◆ EXERCISE GOAL ◆
Of the material below, only the lines from the line containing "Identify the click" down to the line containing "イベント情報 (1108, 925)" belong in the answer, written out exactly.

── STORED DATA

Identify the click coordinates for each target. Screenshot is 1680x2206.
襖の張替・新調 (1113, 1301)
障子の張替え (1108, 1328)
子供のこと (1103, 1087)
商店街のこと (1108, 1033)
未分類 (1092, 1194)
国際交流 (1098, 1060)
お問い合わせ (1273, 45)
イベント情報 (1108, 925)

────
── STORED DATA

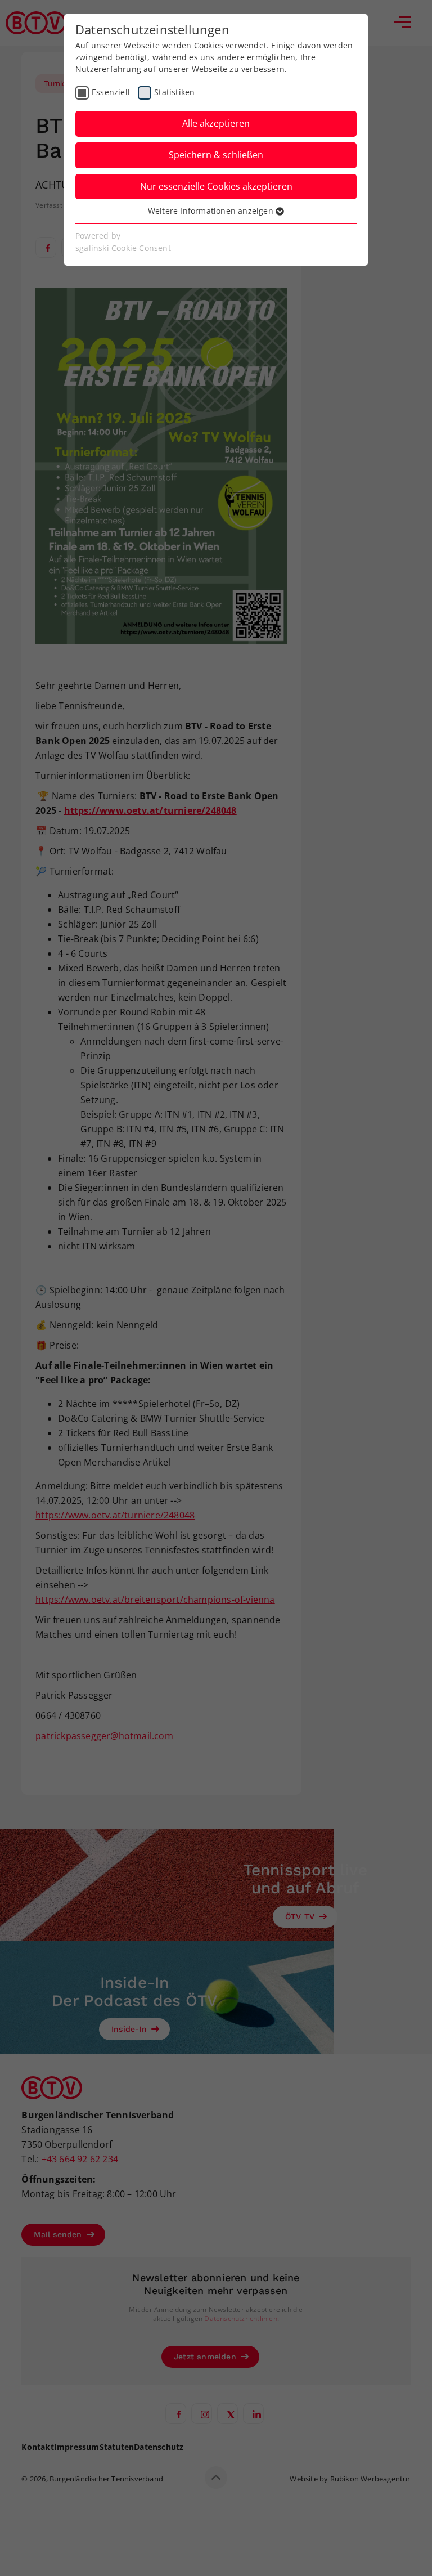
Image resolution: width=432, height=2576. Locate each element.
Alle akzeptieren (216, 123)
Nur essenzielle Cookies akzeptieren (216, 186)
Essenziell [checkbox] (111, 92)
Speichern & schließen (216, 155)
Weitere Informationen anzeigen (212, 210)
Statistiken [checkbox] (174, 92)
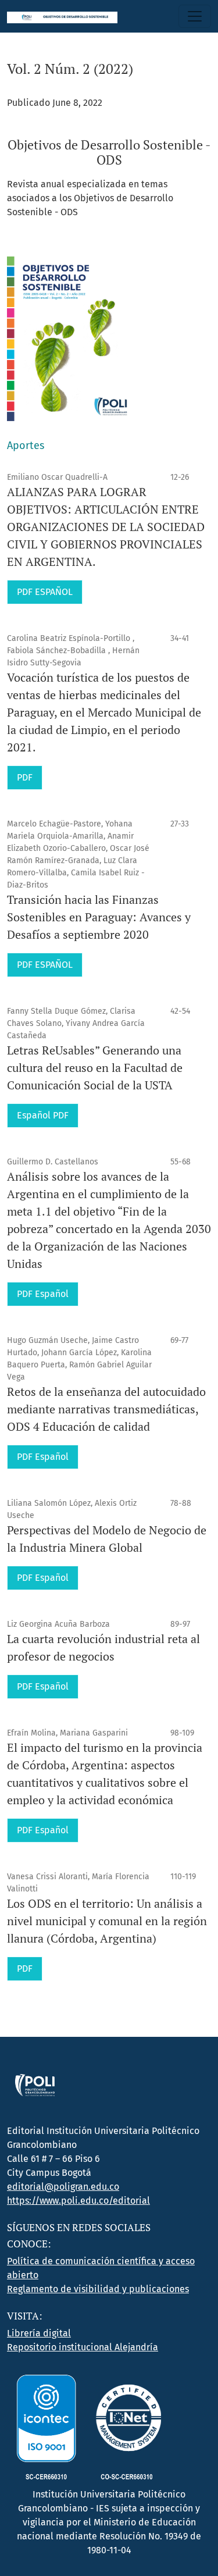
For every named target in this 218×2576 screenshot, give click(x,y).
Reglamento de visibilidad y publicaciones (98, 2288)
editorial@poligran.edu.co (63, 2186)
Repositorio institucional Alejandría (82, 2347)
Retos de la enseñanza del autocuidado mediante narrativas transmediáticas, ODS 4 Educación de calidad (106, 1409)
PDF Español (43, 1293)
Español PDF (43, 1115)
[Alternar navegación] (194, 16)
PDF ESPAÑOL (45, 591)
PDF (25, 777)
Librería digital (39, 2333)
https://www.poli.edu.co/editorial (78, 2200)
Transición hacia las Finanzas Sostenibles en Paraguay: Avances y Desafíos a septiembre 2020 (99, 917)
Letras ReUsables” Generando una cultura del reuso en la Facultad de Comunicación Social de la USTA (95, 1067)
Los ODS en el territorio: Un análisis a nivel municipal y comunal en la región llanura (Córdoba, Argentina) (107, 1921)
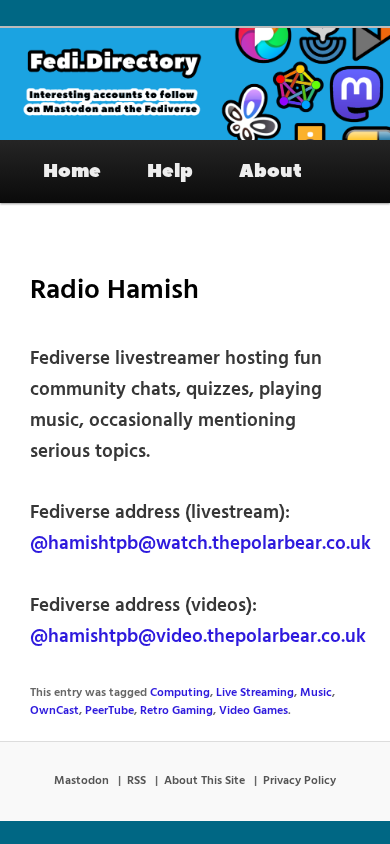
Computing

────

◆ EXPECTED ANSWER ◆
Identify the click coordinates for each target. Screenshot is 1680x2206.
襖の張替・新調 (1113, 1301)
障子の張替え (1108, 1328)
子供のこと (1103, 1087)
商店街のこと (1108, 1033)
未分類 (1092, 1194)
国際交流 (1098, 1060)
お問い合わせ (1273, 45)
イベント情報 (1108, 925)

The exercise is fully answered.